» **WHAT YOU NEED TO DO**
All records below are to be set down exactly, each character intact.

» **EXERCISE DATA**
────
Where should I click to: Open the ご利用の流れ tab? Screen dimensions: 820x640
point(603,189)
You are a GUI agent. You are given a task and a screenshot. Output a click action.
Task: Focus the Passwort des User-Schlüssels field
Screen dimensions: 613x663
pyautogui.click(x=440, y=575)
────
» **YOUR SOLUTION**
Where should I click to: Open the ご利用の流れ tab? Screen dimensions: 820x640
point(603,189)
You are a GUI agent. You are given a task and a screenshot. Output a click action.
Task: Focus the Passwort des User-Schlüssels field
Screen dimensions: 613x663
pyautogui.click(x=440, y=575)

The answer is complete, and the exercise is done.